El acuerdo Sarkozy-Merkel del domingo pasado garantizando la recapitalización de los bancos europeos afectados por la crisis de deuda, ratifica que para ellos la prioridad no es la gente, sino los bancos. Tras la quiebra de Dexia, un importante banco franco-belga-luxemburgués, los gobernantes europeos están a punto de decidir que el proyecto social europeo ha […]
El acuerdo Sarkozy-Merkel del domingo pasado garantizando la recapitalización de los bancos europeos afectados por la crisis de deuda, ratifica que para ellos la prioridad no es la gente, sino los bancos. Tras la quiebra de Dexia, un importante banco franco-belga-luxemburgués, los gobernantes europeos están a punto de decidir que el proyecto social europeo ha muerto para que los bancos vivan.
Hace 50 meses estalló la burbuja inmobiliaria. Los grandes bancos centrales primero pensaron que era como los estallidos de otras burbujas y que podía resolverse inyectando liquidez en los mercados financieros. Tras inyecciones generosas fue quedando claro que esta vez se trataba de un problema mayor, asociado al funcionamiento del sector financiero. Lo que estalló, en realidad, fue la forma de funcionamiento de los bancos, tanto comerciales como de inversión, junto con un novedoso sistema financiero, la banca en la sombra, que surgió para operar al margen de una regulación de por sí laxa. En unos cuantos meses la recesión se generalizó en las grandes economías, impactando a las emergentes.
Prácticamente todos los gobiernos del mundo entendieron que era indispensable tomar medidas para detener la recesión. Entendieron que, además, las intervenciones fiscales tenían que ser coordinadas mundialmente. El G-20 acordó cuantiosos planes fiscales destinados a revertir el momento recesivo de la crisis. Hubo programas de rescate de las empresas bancarias en los que se utilizaron recursos públicos para salvar intereses privados. La ola privatizadora neoliberal imperante, vigente pese a la crisis, impidió que los gobiernos exigieran que los bancos rescatados pasaran al control gubernamental. Así, los grandes bancos lograron subsistir como negocios privados.
Dos años después de aquel agosto negro en 2007, las economías desarrolladas superaron la recesión gracias a los programas fiscales y monetarios aplicados. Poco a poco el resto de las economías del mundo fueron teniendo resultados positivos en la producción, sin que se presentaran problemas significativos en los precios. El FMI advirtió que había que mantener los estímulos fiscales en tanto no se consolidara la recuperación. Pese a estos llamados, los bancos europeos exigieron que países sobre endeudados garantizaran el cumplimiento de sus obligaciones crediticias. Grecia, primero, y luego Irlanda y Portugal, tuvieron que ser rescatados por la Unión Europea para asegurar que cubrieran sus pagos con los bancos acreedores. A cambio tuvieron que reducir drásticamente el gasto social.
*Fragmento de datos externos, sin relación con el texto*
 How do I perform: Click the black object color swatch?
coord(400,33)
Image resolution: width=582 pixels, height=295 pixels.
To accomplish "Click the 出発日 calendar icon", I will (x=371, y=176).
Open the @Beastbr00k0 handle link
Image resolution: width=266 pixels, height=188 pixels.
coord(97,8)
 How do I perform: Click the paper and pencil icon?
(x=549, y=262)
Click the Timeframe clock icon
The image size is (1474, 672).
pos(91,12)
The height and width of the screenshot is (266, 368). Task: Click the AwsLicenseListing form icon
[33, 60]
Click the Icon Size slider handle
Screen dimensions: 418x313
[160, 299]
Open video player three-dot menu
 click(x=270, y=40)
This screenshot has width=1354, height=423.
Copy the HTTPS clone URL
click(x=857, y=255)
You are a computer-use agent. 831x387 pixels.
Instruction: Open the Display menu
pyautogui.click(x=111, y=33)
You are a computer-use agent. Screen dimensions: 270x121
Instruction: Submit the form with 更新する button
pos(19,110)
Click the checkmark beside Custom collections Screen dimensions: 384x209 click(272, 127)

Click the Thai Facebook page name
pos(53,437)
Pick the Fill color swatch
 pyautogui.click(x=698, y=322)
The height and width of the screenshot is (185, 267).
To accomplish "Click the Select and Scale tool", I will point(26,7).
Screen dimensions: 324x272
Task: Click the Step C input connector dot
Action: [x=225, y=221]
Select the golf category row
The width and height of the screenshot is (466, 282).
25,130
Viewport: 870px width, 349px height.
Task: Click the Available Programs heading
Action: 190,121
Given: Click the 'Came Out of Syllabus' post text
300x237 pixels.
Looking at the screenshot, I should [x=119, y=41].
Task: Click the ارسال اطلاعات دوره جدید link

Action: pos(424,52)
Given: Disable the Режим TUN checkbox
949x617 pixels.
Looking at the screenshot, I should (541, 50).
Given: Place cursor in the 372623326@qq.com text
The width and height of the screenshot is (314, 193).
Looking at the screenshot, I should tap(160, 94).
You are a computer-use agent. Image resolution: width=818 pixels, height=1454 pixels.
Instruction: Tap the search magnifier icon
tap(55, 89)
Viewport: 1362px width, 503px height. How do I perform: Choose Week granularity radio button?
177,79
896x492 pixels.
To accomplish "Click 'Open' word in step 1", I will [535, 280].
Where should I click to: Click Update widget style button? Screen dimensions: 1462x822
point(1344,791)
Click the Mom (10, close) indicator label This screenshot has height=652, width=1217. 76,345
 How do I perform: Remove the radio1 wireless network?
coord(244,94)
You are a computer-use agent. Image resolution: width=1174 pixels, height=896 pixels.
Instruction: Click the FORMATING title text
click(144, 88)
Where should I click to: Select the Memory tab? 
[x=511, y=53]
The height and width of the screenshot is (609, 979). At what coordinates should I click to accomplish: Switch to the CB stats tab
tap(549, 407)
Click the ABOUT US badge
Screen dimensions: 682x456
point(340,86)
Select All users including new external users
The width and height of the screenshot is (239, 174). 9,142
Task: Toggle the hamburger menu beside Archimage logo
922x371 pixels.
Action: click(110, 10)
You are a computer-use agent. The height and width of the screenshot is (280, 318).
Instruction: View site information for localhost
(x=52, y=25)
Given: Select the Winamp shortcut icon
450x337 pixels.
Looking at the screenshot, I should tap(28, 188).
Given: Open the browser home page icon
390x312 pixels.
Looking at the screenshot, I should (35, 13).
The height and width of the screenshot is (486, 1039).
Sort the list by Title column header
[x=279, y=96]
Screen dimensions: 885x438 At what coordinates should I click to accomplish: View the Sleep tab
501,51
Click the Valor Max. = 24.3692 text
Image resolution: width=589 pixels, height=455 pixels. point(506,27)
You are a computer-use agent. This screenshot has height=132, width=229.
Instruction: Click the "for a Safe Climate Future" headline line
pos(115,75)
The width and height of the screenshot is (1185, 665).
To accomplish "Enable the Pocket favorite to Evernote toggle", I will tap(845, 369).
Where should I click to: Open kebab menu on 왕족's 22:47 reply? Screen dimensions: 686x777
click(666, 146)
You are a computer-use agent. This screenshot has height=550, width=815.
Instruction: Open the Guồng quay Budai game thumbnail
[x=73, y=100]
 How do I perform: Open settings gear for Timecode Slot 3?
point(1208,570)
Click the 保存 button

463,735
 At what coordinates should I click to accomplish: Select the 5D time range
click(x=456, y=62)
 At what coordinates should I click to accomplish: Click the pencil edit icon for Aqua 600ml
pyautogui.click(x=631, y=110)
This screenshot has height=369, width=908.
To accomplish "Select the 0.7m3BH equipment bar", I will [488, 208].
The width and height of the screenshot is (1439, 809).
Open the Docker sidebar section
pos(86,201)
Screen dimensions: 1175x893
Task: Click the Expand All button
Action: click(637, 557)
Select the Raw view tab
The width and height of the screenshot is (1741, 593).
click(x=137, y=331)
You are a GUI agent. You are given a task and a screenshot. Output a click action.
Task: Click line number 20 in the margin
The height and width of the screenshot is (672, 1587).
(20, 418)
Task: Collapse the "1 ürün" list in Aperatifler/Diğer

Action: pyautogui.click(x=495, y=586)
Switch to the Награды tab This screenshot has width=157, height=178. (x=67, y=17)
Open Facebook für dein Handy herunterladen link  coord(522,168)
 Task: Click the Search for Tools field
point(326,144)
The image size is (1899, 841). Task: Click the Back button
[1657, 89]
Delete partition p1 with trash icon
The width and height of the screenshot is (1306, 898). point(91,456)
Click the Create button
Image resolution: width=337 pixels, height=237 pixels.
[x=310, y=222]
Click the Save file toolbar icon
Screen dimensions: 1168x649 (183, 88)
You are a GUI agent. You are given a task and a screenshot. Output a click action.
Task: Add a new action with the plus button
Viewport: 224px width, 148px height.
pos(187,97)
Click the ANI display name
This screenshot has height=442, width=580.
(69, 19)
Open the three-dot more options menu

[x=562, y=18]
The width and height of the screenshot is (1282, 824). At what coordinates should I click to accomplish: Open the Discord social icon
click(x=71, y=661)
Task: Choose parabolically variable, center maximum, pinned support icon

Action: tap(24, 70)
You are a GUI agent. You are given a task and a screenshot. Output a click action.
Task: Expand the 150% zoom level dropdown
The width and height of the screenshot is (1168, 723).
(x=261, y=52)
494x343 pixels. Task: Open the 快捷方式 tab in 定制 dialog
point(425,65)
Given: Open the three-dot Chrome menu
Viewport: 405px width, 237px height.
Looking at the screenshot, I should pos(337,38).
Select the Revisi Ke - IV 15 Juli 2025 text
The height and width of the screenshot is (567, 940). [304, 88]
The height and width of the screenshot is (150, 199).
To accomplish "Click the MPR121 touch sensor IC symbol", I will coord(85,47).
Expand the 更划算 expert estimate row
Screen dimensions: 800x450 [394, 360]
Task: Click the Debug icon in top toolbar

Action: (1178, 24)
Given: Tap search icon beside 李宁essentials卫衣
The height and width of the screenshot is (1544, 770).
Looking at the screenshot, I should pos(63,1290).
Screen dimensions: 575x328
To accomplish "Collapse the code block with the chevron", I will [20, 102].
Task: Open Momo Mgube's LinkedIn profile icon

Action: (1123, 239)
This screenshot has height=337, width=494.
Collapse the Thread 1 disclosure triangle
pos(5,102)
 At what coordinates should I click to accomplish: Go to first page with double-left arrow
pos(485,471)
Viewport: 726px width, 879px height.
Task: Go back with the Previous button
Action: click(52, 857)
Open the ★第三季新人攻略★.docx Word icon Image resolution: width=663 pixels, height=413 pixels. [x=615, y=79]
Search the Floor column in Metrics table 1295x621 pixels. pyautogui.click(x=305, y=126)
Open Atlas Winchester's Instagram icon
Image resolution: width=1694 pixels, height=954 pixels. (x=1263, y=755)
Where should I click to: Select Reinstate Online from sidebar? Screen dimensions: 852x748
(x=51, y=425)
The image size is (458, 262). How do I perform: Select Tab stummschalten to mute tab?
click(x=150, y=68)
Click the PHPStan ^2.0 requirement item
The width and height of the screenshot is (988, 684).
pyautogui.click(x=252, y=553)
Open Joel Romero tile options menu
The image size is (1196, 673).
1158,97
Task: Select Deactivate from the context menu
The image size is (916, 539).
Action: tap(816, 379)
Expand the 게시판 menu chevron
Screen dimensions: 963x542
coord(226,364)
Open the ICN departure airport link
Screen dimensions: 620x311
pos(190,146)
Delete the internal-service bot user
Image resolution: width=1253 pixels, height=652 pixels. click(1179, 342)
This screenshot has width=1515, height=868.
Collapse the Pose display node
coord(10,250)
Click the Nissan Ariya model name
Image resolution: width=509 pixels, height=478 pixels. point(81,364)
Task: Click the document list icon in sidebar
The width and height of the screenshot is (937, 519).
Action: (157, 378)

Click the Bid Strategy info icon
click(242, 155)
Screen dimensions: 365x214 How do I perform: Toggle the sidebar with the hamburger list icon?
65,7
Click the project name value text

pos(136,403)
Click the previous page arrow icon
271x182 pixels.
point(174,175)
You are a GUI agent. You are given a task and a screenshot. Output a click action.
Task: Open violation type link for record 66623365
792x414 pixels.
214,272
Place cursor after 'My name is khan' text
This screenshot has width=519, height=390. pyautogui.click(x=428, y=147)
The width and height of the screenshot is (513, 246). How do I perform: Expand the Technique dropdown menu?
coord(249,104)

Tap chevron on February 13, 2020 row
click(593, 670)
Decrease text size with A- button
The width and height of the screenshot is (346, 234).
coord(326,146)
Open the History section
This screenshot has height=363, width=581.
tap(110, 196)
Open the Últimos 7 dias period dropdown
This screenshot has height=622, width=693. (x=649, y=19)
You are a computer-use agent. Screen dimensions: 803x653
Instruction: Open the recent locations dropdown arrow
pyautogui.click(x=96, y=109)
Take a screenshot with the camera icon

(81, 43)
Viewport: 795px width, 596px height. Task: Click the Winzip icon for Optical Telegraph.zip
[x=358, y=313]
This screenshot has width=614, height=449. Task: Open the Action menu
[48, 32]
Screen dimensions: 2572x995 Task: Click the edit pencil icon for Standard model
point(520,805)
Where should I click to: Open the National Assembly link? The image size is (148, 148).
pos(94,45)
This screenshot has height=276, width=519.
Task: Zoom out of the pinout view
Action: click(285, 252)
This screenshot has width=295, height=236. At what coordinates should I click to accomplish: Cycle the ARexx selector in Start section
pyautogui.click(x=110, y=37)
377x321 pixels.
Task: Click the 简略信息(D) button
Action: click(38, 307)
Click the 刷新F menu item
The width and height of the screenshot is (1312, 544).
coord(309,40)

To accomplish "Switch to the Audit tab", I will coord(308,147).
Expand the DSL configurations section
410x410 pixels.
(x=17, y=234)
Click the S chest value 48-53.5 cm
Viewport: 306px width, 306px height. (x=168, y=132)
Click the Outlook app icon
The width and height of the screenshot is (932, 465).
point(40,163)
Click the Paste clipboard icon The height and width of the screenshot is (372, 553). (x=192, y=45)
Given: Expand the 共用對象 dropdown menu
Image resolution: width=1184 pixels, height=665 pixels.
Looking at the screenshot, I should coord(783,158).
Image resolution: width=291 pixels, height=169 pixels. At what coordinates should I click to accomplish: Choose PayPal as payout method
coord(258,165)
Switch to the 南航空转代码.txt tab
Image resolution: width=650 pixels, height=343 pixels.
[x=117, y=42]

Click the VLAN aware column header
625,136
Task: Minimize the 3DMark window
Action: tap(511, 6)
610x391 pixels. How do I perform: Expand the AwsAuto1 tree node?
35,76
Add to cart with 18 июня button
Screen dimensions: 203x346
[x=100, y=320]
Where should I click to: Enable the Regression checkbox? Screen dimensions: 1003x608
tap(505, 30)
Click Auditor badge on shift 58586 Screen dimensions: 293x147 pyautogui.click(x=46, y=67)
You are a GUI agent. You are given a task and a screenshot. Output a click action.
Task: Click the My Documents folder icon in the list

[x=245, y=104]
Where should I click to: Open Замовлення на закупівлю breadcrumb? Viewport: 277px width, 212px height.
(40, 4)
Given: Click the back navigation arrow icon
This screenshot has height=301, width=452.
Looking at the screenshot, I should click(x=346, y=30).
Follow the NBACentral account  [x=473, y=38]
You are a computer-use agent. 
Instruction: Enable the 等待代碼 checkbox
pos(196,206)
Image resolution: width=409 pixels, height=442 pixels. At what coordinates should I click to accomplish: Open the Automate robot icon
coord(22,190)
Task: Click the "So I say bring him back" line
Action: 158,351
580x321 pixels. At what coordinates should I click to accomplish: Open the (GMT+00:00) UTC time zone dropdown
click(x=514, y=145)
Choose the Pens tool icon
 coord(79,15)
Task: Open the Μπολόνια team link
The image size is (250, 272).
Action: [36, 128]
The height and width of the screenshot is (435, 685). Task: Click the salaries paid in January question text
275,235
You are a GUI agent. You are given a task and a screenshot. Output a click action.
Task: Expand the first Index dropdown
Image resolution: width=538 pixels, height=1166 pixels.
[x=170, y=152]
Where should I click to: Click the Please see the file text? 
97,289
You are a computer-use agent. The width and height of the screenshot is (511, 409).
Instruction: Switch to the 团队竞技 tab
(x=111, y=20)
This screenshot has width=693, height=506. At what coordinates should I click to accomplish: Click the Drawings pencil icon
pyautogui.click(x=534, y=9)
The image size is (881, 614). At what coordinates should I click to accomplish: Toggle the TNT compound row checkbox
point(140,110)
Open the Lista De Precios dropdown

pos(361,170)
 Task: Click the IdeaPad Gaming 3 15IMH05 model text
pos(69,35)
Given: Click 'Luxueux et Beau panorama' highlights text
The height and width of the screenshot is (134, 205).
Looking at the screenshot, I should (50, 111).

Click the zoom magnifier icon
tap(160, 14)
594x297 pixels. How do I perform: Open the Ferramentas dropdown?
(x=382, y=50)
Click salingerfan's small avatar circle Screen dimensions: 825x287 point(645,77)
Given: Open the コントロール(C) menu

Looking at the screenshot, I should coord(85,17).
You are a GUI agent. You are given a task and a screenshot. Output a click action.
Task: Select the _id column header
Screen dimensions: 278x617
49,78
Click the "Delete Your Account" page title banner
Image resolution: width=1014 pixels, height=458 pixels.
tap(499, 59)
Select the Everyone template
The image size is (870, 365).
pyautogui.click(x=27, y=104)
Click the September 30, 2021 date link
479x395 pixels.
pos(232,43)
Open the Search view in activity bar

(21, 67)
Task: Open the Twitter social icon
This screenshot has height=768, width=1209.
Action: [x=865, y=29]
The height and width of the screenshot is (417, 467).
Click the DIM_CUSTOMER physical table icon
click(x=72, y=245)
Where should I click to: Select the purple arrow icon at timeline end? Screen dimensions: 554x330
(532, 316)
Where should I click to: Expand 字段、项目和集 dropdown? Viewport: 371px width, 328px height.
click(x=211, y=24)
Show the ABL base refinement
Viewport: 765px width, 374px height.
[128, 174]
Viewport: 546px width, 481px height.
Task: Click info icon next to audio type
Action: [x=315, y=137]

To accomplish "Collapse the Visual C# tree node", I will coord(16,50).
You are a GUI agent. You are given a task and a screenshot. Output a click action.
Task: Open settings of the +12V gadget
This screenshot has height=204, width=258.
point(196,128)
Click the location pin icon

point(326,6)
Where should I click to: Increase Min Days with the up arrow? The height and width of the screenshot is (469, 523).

Todo 2010 en Europa fue imponiéndose como prioridad reducir el déficit fiscal y la deuda pública. Los mercados, esto es, los grandes inversionistas globales, ayudados por las calificadoras, se impusieron a los gobiernos. Esta decisión política afectó al crecimiento económico y a la población que había sido protegida de los impactos de la crisis con la cobertura estatal. La austeridad fiscal y las privatizaciones buscaban generar espacio presupuestal para cumplir con los bancos acreedores. El proyecto social europeo incluyente y solidario fue perdiendo su definición, convirtiéndose en uno desigual y concentrador.
Se protegió a los bancos y a sus dueños con los recursos que antes se destinaban para la población más golpeada. Los bancos europeos, sin embargo, fuertemente comprometidos con las deudas soberanas demandaron mayores intereses, dificultando el cumplimiento de los programas de contención fiscal. En 2011 los problemas se han agravado. La recuperación económica no se consolidó, de modo que la nueva prioridad redujo sustancialmente el crecimiento, complicando el cumplimiento de las metas fiscales.
Se han ampliado los problemas de la zona euro, abarcando a España e Italia, lo que ha cuestionado la viabilidad de la moneda única. El eje franco-alemán ha ido respondiendo con lentitud a la crisis de deuda soberana, contribuyendo con ello al incremento de las dificultades. La segunda vuelta del rescate griego, aprobada hace meses por los gobiernos y aún pendiente de aprobación parlamentaria en algunos países, ha demostrado que las dificultades no fueron resueltas y que es indispensable restructurar esa deuda, reconociendo pérdidas bancarias. Aunque todavía es posible que subsista el proyecto social europeo, esto no ocurrirá con esos gobernantes.